Although the concept of a reverse mortgage is simple, the calculations are not because these mortgage formulas rely upon:
1. the mortgagor's projected life expectancy,
2. the home's projected appreciation over this life expectancy, and
3. the deferred interest that accumulates over this time period.
Often these mortgages involve the mortgagee receiving a stated percentage of the value of the home when the home is subsequently sold to pay off the reverse mortgage.
Since reverse mortgages are non-recourse, the mortgagee may receive less than what is owed on the reverse mortgage since the mortgagor cannot owe more than the home is worth when the loan is repaid. Conversely, if the home has appreciated considerably or the mortgagor falls far short of his or her projected life expectancy, the mortgagee can wind up with a windfall.

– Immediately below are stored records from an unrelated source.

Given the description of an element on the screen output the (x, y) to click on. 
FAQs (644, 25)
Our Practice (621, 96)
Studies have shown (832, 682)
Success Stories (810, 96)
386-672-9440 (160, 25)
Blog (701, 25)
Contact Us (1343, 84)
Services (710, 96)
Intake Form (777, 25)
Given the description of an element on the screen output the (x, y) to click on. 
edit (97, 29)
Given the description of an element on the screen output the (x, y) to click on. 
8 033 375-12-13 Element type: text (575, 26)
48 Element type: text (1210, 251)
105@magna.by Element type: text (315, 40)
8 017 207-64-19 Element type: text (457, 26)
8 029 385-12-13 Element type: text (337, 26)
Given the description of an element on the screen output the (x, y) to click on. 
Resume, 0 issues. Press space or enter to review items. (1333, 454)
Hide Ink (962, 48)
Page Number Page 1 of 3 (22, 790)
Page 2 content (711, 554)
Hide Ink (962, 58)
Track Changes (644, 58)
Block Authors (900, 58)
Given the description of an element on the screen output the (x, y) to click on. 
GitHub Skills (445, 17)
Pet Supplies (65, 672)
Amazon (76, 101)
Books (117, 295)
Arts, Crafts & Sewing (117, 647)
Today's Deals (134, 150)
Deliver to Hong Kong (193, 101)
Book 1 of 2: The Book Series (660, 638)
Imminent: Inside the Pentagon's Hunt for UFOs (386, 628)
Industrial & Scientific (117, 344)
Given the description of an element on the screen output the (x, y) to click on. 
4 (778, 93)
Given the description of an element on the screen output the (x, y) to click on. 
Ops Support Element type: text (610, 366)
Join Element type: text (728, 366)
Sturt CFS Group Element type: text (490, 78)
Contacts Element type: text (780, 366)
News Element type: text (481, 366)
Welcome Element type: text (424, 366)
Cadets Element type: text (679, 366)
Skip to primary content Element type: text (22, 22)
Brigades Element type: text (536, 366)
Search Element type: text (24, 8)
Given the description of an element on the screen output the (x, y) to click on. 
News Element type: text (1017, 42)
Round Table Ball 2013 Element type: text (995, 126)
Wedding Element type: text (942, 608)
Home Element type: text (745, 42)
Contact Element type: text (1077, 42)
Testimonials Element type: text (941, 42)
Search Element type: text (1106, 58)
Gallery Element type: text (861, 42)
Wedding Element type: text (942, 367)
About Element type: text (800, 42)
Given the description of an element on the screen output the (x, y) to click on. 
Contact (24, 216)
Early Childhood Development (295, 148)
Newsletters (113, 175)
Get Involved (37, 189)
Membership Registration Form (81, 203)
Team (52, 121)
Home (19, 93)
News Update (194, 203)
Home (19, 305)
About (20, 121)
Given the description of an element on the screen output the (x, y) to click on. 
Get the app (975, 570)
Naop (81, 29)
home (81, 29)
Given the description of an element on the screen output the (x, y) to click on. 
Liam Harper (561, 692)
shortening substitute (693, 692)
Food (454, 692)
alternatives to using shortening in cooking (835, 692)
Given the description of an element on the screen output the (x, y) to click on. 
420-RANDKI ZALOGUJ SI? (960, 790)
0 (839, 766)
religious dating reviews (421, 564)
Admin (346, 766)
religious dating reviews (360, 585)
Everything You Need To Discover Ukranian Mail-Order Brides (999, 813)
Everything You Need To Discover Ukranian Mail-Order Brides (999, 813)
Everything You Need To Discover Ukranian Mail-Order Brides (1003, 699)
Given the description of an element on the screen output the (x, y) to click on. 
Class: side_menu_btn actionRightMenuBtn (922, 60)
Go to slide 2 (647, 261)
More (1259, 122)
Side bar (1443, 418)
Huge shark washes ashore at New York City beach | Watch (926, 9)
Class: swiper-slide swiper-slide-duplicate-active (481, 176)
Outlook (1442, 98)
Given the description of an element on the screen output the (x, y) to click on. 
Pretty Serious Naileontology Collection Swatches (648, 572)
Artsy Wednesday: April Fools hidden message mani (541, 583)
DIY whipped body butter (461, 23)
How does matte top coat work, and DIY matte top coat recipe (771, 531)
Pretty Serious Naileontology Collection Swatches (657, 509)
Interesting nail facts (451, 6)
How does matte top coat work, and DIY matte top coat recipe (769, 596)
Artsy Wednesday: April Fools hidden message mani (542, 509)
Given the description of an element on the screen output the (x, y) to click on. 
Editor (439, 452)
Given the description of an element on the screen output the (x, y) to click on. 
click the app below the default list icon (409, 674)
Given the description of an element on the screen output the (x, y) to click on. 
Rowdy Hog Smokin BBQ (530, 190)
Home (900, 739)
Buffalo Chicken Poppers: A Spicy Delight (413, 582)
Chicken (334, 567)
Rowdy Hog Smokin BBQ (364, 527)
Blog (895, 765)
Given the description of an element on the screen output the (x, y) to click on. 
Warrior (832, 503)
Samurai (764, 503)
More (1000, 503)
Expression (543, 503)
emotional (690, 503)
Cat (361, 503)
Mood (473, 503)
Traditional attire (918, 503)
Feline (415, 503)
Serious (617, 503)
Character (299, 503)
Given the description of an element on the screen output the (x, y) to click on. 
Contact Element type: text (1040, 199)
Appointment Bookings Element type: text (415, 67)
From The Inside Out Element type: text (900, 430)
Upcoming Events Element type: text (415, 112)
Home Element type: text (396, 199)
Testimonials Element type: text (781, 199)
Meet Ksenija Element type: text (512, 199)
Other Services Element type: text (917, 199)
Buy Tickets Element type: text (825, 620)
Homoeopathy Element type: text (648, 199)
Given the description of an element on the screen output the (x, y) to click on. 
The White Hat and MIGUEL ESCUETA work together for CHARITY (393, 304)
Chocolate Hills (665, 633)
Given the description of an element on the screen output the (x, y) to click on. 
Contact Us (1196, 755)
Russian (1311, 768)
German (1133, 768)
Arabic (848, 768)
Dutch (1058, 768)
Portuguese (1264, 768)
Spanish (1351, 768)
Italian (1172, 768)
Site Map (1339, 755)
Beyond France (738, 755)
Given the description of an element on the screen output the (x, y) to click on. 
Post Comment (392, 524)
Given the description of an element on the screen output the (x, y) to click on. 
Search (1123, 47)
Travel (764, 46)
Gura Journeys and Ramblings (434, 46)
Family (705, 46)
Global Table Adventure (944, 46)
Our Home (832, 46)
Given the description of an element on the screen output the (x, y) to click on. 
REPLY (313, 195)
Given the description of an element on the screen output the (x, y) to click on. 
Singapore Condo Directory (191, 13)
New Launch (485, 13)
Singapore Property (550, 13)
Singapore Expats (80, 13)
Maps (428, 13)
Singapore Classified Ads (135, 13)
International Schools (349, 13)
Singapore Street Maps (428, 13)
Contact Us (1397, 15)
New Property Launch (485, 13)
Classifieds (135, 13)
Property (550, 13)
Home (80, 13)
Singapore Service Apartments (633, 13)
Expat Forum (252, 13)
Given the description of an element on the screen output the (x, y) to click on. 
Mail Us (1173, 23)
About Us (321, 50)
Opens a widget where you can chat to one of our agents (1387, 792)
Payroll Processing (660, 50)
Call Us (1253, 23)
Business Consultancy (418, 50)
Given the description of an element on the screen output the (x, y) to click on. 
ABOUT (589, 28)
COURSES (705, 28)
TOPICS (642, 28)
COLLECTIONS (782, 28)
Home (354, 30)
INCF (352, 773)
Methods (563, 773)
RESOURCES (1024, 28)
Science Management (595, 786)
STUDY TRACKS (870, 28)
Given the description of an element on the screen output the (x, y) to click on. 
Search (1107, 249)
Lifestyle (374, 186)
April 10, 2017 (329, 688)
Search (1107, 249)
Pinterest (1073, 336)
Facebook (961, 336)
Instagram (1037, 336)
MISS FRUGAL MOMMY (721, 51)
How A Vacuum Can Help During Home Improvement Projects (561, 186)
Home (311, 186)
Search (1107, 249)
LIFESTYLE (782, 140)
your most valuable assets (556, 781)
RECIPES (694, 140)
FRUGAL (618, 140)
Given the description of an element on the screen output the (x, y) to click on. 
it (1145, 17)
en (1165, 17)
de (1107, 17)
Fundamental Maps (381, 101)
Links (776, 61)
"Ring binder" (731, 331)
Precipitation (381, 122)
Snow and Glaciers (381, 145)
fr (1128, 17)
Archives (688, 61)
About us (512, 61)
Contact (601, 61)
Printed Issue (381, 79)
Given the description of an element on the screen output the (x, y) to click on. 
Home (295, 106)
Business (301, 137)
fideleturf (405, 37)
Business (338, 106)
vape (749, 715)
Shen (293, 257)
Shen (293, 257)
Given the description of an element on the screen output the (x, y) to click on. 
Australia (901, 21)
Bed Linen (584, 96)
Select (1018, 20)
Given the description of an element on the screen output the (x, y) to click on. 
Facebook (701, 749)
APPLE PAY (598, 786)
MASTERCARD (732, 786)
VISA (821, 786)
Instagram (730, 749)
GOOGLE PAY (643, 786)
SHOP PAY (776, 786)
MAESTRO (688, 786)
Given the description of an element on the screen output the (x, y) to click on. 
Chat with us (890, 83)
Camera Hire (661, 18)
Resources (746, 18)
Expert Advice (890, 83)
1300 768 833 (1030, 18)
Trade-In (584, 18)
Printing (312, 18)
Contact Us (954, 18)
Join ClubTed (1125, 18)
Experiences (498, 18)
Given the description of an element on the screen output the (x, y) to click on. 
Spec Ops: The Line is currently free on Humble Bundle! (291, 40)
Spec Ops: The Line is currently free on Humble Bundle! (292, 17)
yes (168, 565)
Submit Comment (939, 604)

Mortgagor’s Estate: Due to the mortgagor taking out much of the home's equity through the reverse mortgage, the home will not be available to pass through the mortgagor's estate. This fact may cause displeasure among the mortgagor's heirs since they typically must pay the reverse mortgage balance if they want to inherit the home as an asset of the estate.<5> And since the mortgagor usually took out the reverse mortgage due to a cash shortfall, it is unlikely that there will be sufficient cash or other liquid assets in the estate to repay the reverse mortgage balance at the time of the mortgagor's death.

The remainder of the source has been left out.